Znany z serialu „The Walking Dead” Jeffrey Dean Morgan otrzymał rolę przodującą w nowym filmie – to horror o tytule „Felix”, określony przez twórców jako „połączenie «Laleczki Chucky» z «Super 8»”.
Felix Jeffrey Dean Morgan otrzymał główną rolę w nowym horrorze
W horrorze poznamy historię Charliego i Jimmy’ego – dwóch przyjaciół, którzy właśnie kręcą swój pierwszy film. Obaj marzą, że któregoś dnia staną się cenionymi hollywoodzkimi reżyserami. Ojciec Charliego przegląda rzeczy pozostawione po swojej zmarłej żonie i w stercie staroci znajduje zakurzoną lalkę brzuchomówcy. Marionetka nosi imię Felix i zostaje upiornym bohaterem dziecięcego filmu. Po serii niepokojących zdarzeń członkowie rodziny Charliego odkrywają, że Felix jest żywy i posiada paranormalne zdolności.
Jednego z chłopców zagra Benjamin Evan Ainsworth – 13-latek, który pojawił się jako Miles Wingrave w netfliksowym „Nawiedzonym dworze w Bly”. Dziecięcy aktor otrzymał niedawno główną rolę głosową w filmie Disneya „Pinokio”, którego reżyserem jest Robert Zemeckis. Jak poradzi sobie z występem w „Feliksie”? O tym przekonamy się prawdopodobnie w 2023 roku.
Portale filmowe nie precyzują, jaką rolę otrzymał Jeffrey Dean Morgan, ale można przypuszczać, że wystąpi w horrorze jako ojciec Charliego. Aktor występuje w serialu „The Walking Dead” (alternatywnie: „Żywe trupy”) począwszy od 2016 roku; ma na koncie udział w blisko stu odcinkach.

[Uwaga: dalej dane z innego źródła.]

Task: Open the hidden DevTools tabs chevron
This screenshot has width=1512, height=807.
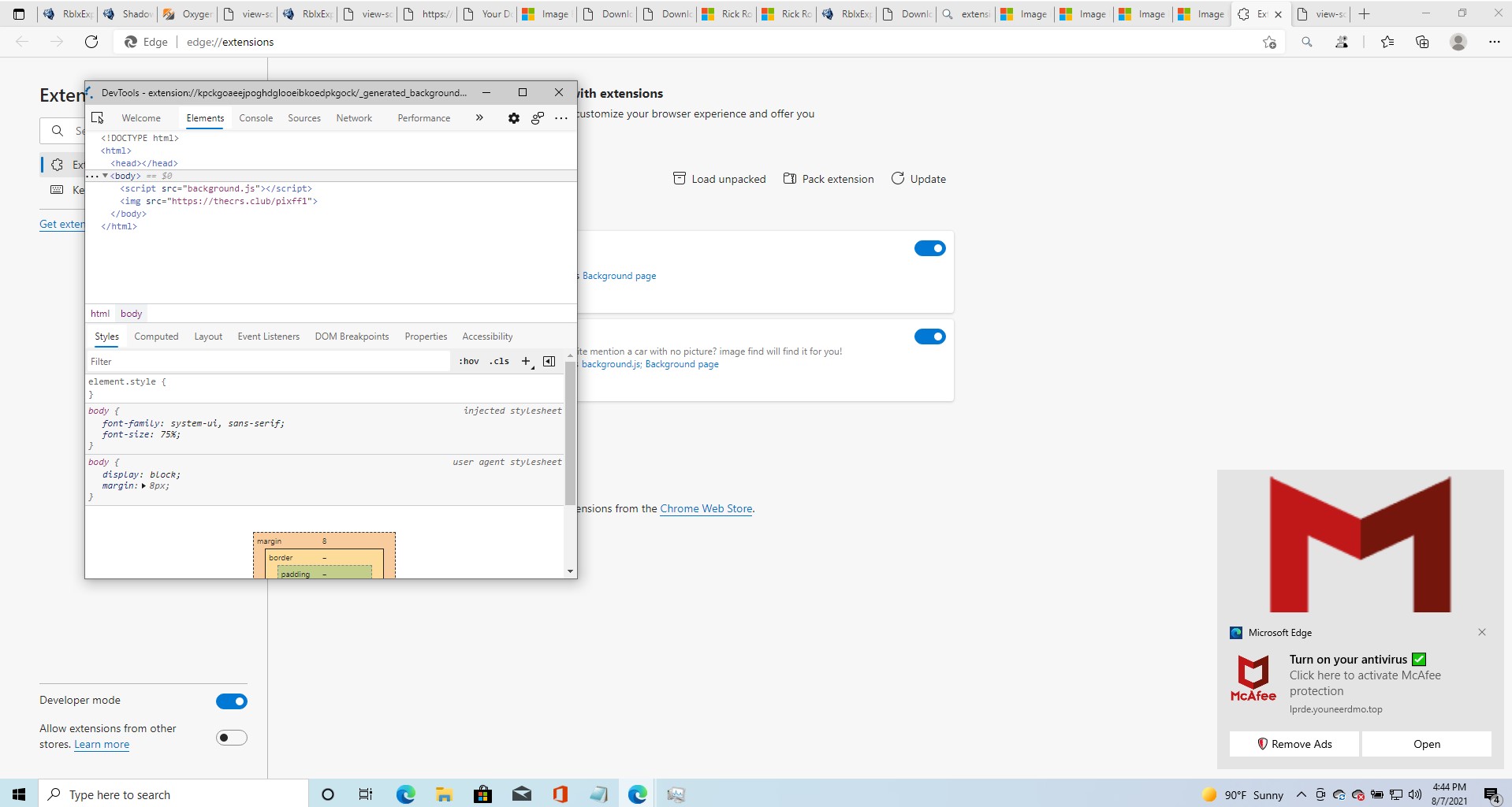Action: click(479, 117)
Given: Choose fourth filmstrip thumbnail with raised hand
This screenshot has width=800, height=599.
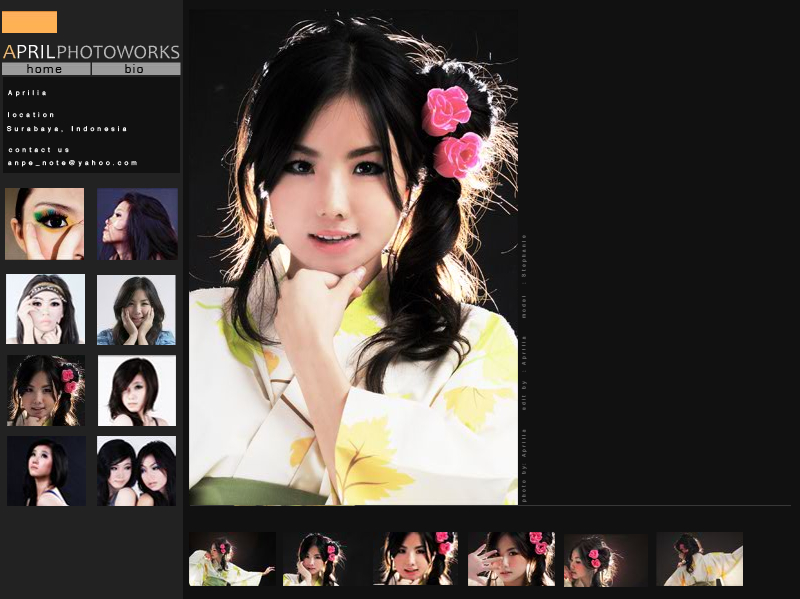Looking at the screenshot, I should (x=511, y=559).
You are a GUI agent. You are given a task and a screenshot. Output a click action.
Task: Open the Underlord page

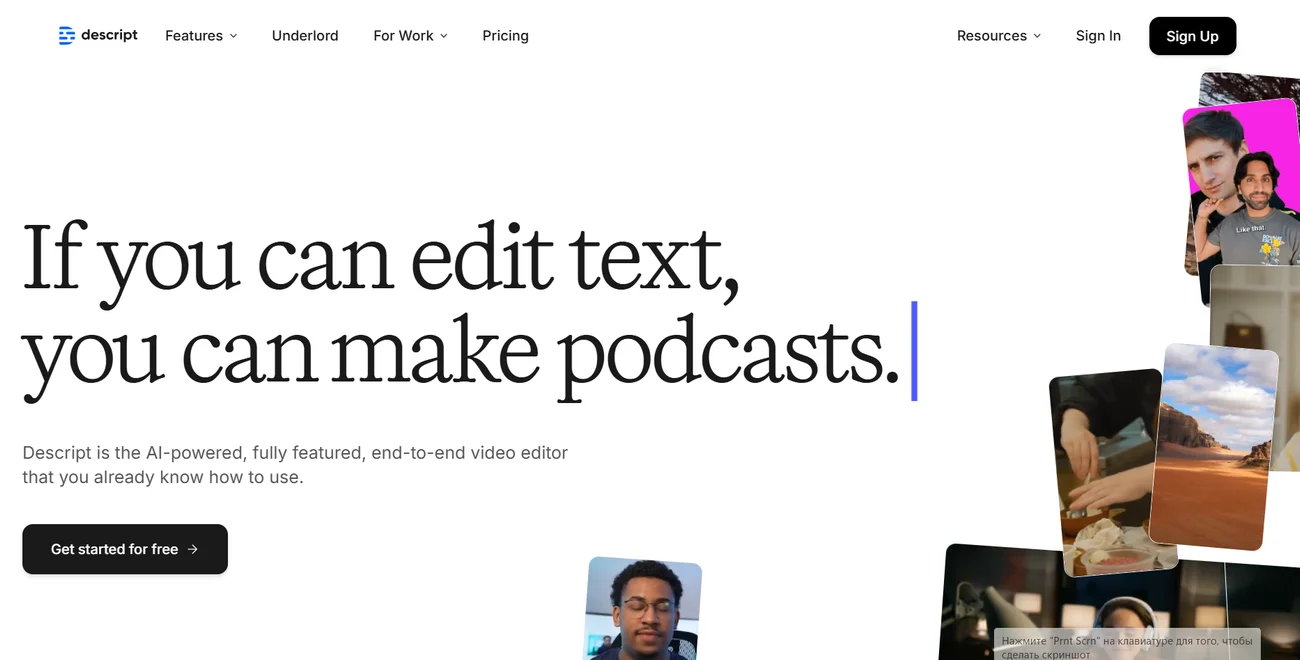coord(305,36)
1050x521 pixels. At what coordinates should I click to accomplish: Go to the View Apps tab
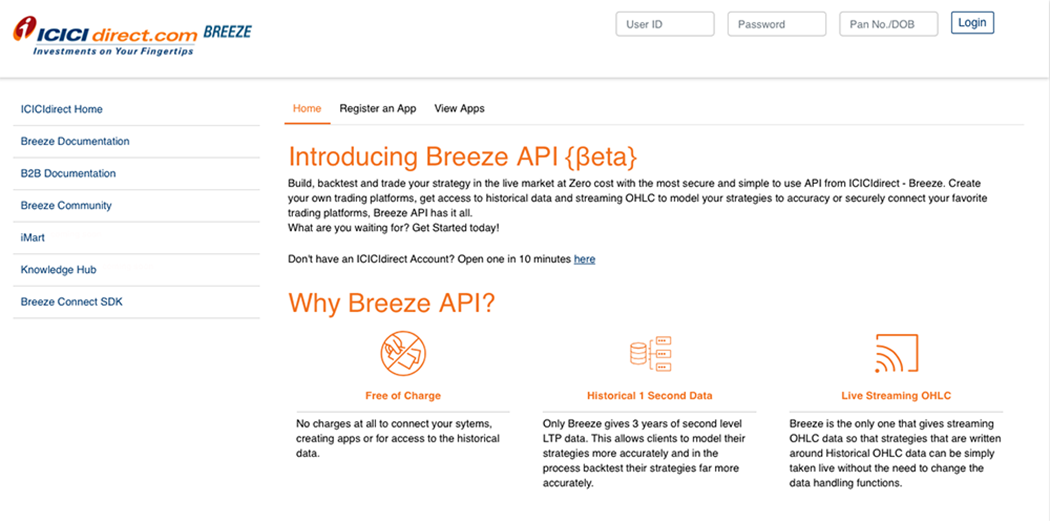[x=459, y=108]

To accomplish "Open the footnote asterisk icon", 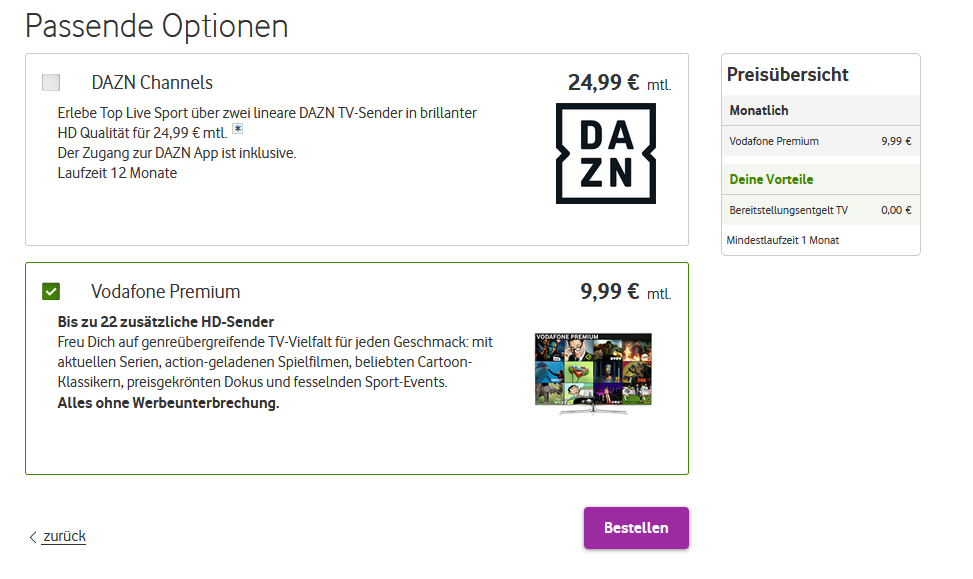I will 237,129.
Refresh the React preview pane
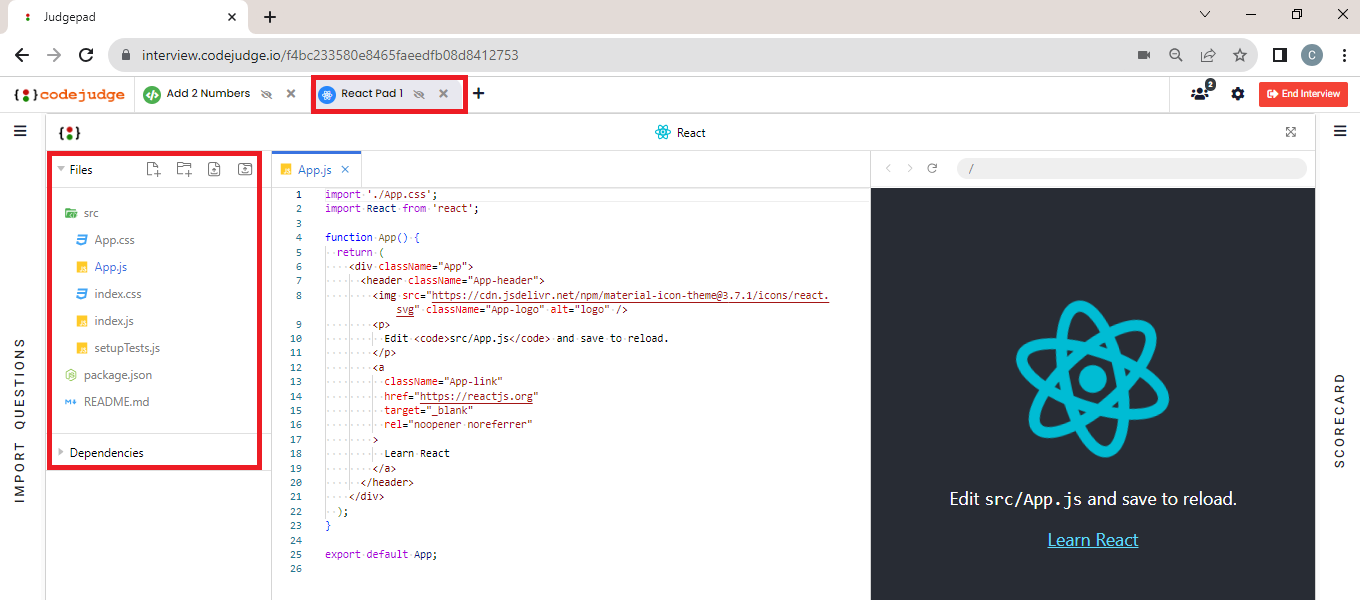Viewport: 1360px width, 600px height. pyautogui.click(x=932, y=168)
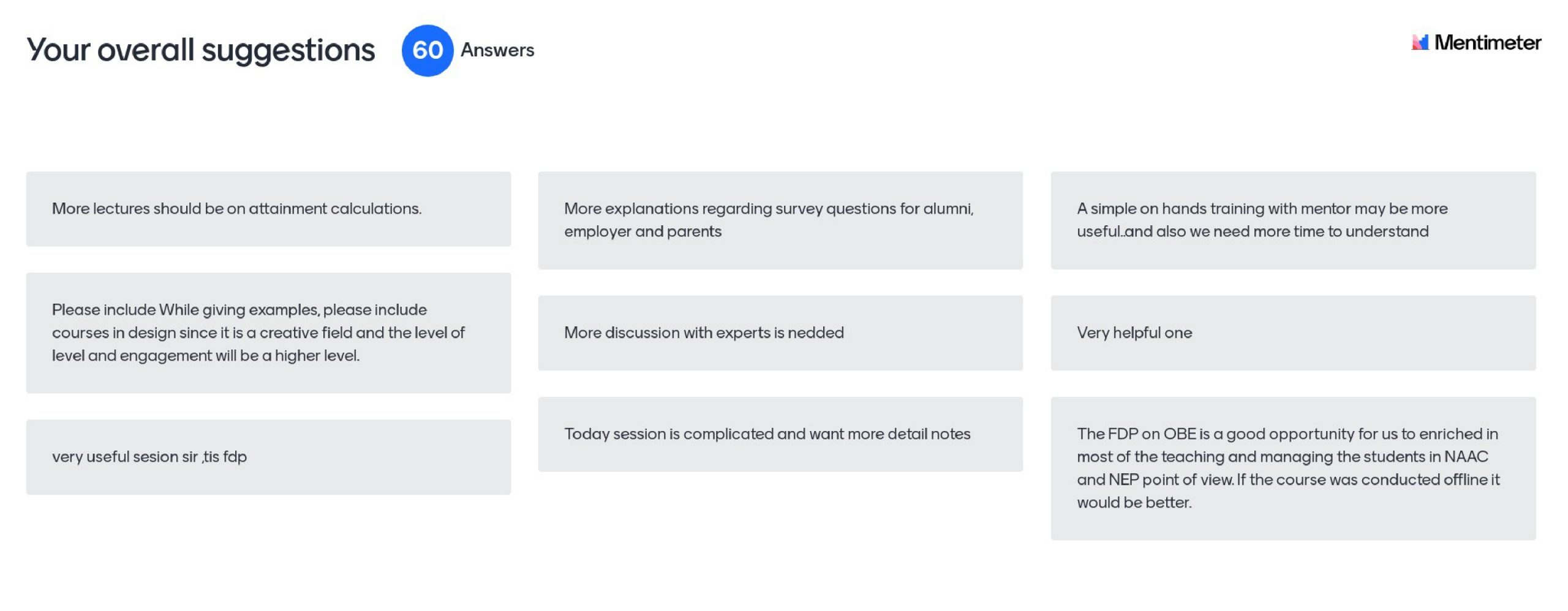Open the attainment calculations answer card
Screen dimensions: 1568x611
268,209
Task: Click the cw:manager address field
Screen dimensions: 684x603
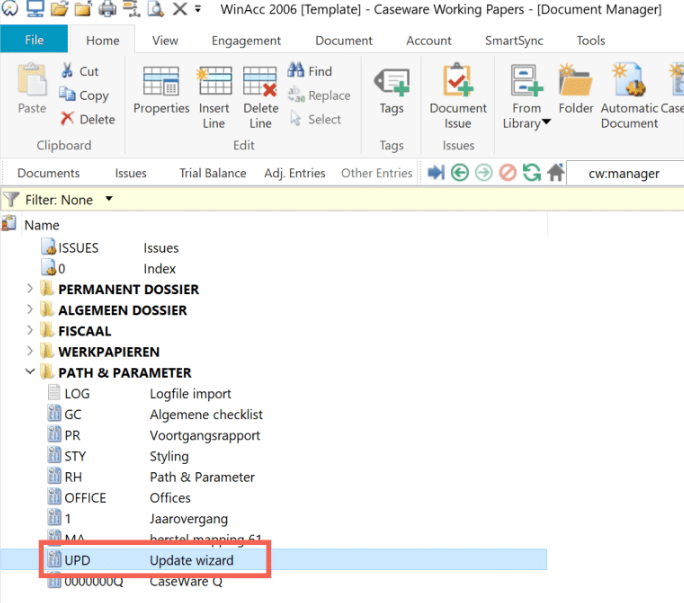Action: pos(624,173)
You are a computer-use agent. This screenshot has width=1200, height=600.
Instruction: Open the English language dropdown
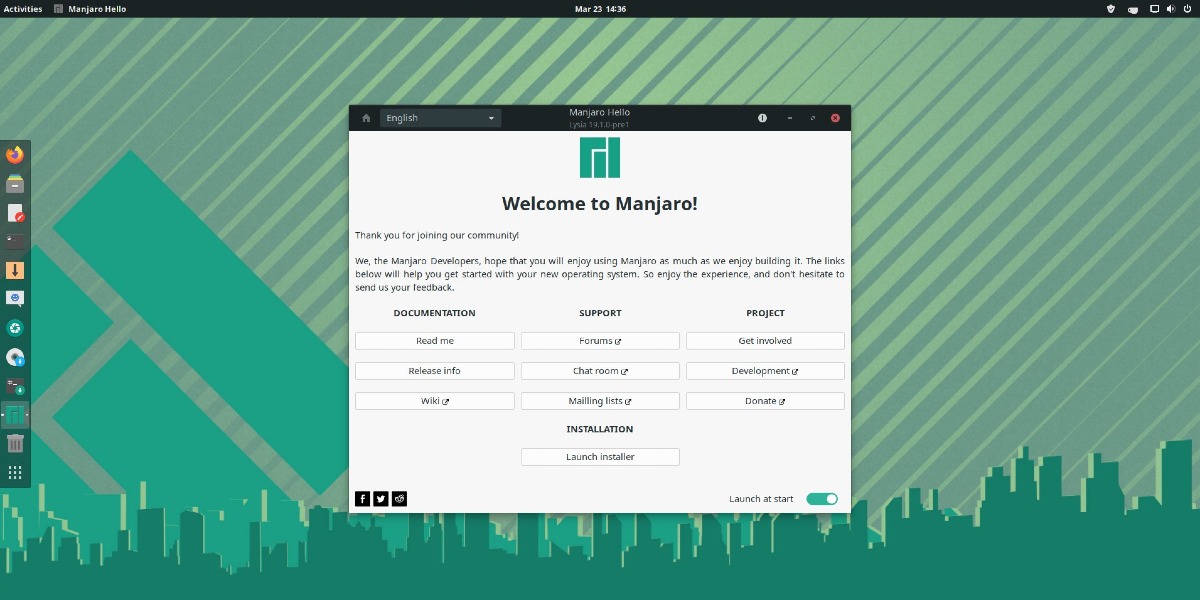pyautogui.click(x=440, y=117)
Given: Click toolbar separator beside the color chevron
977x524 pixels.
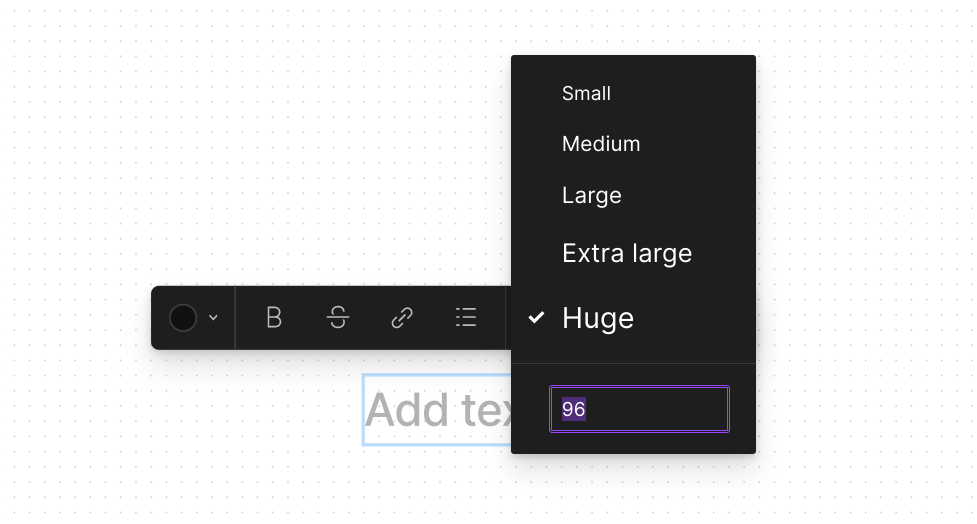Looking at the screenshot, I should 235,318.
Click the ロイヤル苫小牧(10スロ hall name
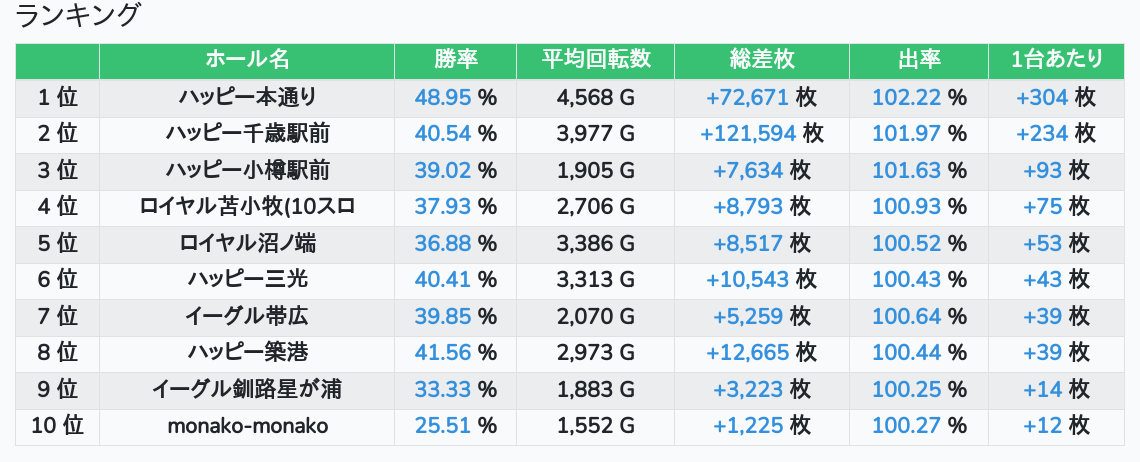The image size is (1140, 462). (247, 207)
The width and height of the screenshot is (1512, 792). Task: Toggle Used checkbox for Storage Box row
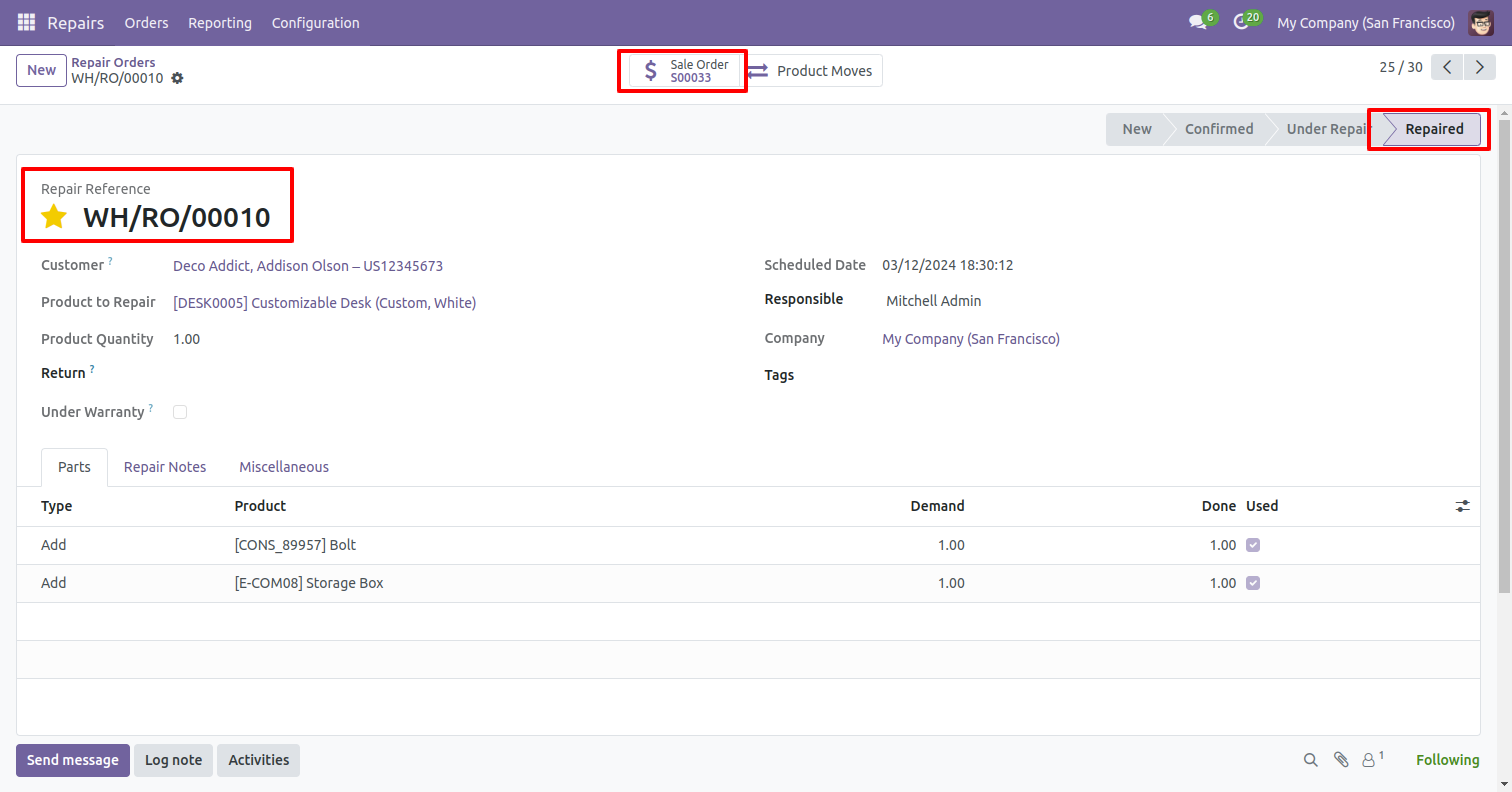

Reżyserią „Feliksa” zajmie się John Kissack – twórca innej gatunkowej produkcji, „Everfall”. Scenariusz przygotował Casey Giltner; to jego drugi film po „You Used to Be Beautiful” z 2012 roku. Z kolei główne stanowisko producenckie piastuje Joe Carnahan („Pod ostrzałem”, „Czarna lista”).